Another interesting fact she offered was that many of the “Italian” products they sell are actually made in China. The wood is shipped from North America to China where the product is manufactured; the product is then shipped to Italy and from there shipped to international distributors as an Italian design.
According to Stewart Brand in the “Whole Earth Discipline”, commercial shipping is responsible for 4 percent of greenhouse gas emissions. Furniture is bulky and takes up a lot of container space.
Clearly, whether or not the wood in this furniture is sourced from a supplier that employs appropriate standards as defined by FSC is irrelevant when all the other environmental factors involved in its production and distribution are considered.
According to Jeff Rubin in “Why Your World is About to Get a Whole Lot Smaller”, all of this silliness will come to an end when the cost of oil rises to the point where it has the effect of prohibitive import duties. Apparently that future is not far off. And when it comes, suggests Rubin we will return to manufacturing things closer to home.
Notwithstanding all of the negative economic implications of more expensive oil, this could be a positive thing for woodworkers and furniture makers as well as the environment.
Sourcing manufactured products closer to home in considered the better environmental choice and furniture is a product that can be manufactured almost anywhere. The main reason our furniture comes from distant locations is because under current conditions, it is cheaper. If those conditions change and it becomes more competitive to produce it locally that should cause resurgence for the local industry.
It will never be practical to produce all manufactured products locally. Some things like steel production need to be done on a large scale. But furniture is a simple product that can be produced by small manufacturers with minimal technology.
Of course, if the cheap, throw away furniture now being manufactured in countries like China, Indonesia and Vietnam is no longer available due to the rising cost of oil, people here will have to pay higher prices for furniture. This can be offset by value, higher quality products that last longer. For those who cannot afford new higher quality domestically produced furniture there will be the re-sale or second hand option. Many people change their furniture when they change their living situation, or simply when they tire of it. But unlike disposable furniture they will be able to re-purpose it through consignment stores or internet sites.

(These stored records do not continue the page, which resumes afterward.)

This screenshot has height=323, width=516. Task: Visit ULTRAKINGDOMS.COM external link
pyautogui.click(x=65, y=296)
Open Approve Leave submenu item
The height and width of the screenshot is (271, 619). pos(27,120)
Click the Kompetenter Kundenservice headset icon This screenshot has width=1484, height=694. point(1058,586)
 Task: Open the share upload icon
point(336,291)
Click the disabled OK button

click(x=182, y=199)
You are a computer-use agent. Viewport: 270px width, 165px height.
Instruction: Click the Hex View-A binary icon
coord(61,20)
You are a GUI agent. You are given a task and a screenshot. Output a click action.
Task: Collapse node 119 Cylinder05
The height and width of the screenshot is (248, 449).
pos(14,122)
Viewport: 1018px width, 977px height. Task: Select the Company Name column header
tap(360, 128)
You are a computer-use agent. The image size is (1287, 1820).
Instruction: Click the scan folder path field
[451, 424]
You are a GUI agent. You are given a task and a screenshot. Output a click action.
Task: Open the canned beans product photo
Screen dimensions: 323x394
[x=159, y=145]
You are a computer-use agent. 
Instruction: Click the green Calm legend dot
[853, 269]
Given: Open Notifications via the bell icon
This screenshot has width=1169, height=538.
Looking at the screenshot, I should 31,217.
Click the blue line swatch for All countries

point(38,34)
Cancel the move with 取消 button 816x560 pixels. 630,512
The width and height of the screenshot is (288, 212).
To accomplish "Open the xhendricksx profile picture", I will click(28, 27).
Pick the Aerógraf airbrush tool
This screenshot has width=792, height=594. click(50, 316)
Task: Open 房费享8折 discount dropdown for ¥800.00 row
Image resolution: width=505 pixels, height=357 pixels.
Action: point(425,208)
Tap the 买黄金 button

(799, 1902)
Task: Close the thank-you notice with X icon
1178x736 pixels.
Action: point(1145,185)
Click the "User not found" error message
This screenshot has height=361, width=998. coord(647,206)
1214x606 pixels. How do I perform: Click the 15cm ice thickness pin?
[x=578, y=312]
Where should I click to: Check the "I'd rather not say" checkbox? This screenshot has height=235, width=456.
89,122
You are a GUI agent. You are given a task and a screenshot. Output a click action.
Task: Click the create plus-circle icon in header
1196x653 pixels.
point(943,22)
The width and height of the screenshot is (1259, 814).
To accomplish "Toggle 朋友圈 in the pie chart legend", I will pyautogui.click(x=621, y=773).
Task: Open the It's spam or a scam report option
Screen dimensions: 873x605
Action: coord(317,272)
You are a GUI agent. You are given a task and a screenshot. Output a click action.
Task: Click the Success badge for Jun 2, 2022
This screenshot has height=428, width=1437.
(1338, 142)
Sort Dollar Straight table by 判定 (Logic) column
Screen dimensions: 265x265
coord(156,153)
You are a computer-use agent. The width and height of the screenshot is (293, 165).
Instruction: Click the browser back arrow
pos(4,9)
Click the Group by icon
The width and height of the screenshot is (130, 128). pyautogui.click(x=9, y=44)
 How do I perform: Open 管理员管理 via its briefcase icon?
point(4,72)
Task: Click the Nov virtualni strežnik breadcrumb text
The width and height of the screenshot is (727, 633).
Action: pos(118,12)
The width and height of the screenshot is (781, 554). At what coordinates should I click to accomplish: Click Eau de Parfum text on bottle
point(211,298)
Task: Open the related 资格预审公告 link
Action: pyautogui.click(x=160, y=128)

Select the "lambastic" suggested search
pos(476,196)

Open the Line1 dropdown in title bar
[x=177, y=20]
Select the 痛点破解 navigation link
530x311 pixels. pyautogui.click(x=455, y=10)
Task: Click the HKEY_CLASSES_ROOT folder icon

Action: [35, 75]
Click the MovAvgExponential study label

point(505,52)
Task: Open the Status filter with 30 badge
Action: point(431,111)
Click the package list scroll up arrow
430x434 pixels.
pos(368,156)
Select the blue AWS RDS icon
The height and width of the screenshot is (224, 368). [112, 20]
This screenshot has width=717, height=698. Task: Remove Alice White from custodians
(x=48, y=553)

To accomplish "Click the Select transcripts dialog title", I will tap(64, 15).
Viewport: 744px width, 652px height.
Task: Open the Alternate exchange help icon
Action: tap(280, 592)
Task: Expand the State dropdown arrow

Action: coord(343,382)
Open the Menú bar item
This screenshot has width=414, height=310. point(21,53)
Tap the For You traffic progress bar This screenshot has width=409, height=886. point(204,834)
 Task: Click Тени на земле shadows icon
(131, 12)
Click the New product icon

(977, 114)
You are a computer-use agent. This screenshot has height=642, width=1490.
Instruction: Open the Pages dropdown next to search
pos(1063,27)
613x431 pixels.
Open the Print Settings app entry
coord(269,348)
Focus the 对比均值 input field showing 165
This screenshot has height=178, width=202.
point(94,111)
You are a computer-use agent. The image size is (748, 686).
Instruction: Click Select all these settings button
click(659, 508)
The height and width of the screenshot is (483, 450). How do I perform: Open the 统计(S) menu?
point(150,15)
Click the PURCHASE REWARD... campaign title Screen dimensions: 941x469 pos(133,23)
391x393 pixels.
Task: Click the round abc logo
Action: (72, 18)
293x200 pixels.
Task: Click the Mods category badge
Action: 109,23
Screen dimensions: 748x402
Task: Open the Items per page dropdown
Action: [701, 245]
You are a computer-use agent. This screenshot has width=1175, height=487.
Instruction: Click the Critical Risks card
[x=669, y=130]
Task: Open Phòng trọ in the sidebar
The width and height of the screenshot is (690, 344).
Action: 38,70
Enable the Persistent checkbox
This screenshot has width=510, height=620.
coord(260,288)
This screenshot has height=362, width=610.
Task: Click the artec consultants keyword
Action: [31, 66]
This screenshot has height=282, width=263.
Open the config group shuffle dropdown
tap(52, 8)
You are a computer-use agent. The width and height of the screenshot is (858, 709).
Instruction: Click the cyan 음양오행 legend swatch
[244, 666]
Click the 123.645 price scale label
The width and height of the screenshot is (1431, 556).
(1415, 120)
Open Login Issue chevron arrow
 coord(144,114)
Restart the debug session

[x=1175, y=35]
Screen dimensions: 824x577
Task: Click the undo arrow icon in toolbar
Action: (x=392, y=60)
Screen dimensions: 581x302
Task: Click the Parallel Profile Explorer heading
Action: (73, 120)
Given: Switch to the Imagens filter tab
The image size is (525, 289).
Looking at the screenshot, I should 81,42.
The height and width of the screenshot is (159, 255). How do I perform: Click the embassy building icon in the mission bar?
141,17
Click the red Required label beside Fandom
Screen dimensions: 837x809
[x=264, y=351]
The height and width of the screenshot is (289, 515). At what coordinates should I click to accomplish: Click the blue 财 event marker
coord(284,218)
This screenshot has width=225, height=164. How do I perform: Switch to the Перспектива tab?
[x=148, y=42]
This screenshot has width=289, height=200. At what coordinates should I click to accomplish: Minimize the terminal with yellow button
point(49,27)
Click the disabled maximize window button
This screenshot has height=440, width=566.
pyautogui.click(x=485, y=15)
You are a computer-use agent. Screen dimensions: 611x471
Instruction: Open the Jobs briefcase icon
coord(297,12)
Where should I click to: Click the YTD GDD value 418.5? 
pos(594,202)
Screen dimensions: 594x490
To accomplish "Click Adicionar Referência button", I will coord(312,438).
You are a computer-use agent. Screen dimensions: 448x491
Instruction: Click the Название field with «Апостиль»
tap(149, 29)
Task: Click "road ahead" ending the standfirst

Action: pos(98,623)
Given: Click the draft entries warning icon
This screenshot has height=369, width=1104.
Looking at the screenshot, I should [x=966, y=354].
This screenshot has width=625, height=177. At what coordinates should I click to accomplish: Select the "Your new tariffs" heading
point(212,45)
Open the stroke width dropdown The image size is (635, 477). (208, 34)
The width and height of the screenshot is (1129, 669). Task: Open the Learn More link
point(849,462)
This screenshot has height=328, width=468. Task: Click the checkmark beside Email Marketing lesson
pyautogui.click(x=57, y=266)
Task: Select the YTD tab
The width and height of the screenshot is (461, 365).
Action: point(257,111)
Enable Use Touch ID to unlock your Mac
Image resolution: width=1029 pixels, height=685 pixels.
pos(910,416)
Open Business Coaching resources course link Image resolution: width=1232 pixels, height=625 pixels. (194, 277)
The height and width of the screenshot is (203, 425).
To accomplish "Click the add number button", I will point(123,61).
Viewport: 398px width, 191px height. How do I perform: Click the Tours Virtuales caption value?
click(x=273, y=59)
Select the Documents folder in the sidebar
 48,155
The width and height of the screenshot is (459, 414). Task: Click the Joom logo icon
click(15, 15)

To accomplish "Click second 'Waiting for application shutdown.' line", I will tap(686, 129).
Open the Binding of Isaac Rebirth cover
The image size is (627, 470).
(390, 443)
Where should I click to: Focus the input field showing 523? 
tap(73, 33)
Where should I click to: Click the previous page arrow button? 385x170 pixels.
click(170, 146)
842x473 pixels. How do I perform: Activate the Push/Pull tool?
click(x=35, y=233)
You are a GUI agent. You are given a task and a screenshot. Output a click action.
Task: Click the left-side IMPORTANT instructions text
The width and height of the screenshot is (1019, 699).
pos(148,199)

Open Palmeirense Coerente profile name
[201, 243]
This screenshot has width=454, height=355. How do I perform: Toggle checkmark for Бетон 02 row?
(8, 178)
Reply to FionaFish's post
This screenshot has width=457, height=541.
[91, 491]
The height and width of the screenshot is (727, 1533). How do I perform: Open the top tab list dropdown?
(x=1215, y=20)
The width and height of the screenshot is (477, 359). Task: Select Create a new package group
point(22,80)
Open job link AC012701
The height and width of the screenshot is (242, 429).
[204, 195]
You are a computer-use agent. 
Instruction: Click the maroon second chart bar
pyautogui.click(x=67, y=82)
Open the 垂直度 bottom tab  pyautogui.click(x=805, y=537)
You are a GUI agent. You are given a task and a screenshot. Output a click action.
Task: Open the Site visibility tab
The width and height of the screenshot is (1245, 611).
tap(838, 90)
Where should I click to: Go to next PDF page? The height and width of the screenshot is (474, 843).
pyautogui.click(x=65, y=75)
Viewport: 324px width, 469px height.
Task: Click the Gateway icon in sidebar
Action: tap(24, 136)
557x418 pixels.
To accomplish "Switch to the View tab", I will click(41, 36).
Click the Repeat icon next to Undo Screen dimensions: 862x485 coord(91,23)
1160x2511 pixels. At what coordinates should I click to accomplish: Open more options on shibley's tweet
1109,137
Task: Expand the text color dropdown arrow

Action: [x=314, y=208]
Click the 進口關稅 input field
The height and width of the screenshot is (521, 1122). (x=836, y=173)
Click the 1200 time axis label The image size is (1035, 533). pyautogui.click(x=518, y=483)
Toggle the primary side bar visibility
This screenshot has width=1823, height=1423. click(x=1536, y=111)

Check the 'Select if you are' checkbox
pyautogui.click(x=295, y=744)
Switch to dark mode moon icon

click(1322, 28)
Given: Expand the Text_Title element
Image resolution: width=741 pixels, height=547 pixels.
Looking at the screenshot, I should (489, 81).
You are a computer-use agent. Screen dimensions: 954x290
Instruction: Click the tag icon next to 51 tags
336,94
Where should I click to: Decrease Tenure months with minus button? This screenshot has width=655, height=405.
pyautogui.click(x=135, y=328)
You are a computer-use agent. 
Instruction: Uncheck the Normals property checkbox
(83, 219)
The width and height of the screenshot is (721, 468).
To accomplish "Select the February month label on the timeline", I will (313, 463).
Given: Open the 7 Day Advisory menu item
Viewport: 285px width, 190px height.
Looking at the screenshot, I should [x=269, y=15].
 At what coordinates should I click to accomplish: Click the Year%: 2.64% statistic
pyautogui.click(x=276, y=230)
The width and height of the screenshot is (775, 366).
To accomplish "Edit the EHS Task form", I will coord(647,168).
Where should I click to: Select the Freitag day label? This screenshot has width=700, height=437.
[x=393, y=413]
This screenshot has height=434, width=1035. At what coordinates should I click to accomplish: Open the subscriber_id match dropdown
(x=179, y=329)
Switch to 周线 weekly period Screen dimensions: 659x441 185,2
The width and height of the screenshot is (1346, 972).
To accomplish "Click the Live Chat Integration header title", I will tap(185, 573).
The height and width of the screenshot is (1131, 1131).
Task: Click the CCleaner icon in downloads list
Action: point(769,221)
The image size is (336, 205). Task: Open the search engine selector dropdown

Currently we have a finite supply of used furniture available to us. Almost none of it is domestically produced, that stuff is long gone, and there is virtually no resale value in the cheap imported product available through stores such as Ikea. Most quality re-sale or used furniture on offer is mid-century Danish Teak or similar products. Much of it is being imported in bulk from Denmark. Importing this used furniture will no longer be practical or necessary as this market will also be affected by the higher cost of oil.